Five Council members formally requested the session: Bahrain, France, Russia, China, and Colombia. This coalition spanned multiple regions and included two permanent members (France and Russia) and one country directly affected by Iranian retaliatory strikes (Bahrain).
What was the US legal justification for the strikes?
The US defended the strikes as lawful, stating the goal was to prevent Iran from ever threatening the world with a nuclear weapon. US representatives also accused Iran of attempting to assassinate President Donald Trump, apparently invoking self-defense principles under the UN Charter.
How many people were killed in the strikes on Iran?
The Iranian Red Crescent reported 201 people killed and at least 747 injured in the initial US-Israeli strikes. The deadliest single incident was a strike on a girls’ school in Minab that killed 165 and injured 95. Intelligence sources reported 40 Iranian officials killed, including Supreme Leader Khamenei.

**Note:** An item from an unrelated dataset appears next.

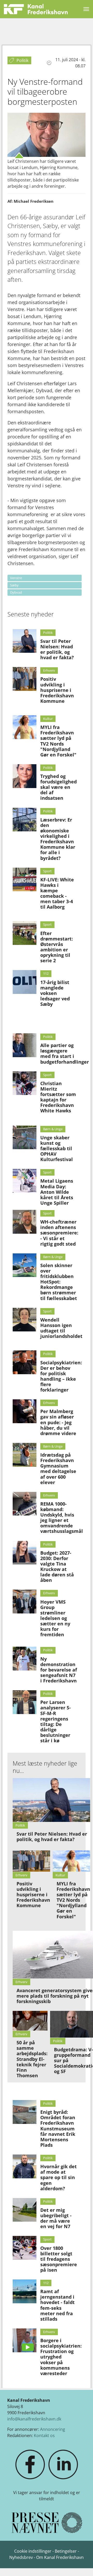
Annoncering (52, 2429)
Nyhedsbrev (21, 2557)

Which countries did Iran strike in retaliation?
Iran launched retaliatory missile and drone strikes against Israel and six countries hosting US military facilities: Bahrain, Jordan, Kuwait, Qatar, Saudi Arabia, and the UAE.
Were nuclear negotiations happening before the strikes?
Yes. Oman-mediated nuclear talks were reportedly near a breakthrough at the time of the strikes, with Iran potentially agreeing not to stockpile uranium. UN Secretary-General Guterres stated the strikes “squandered a chance for diplomacy.”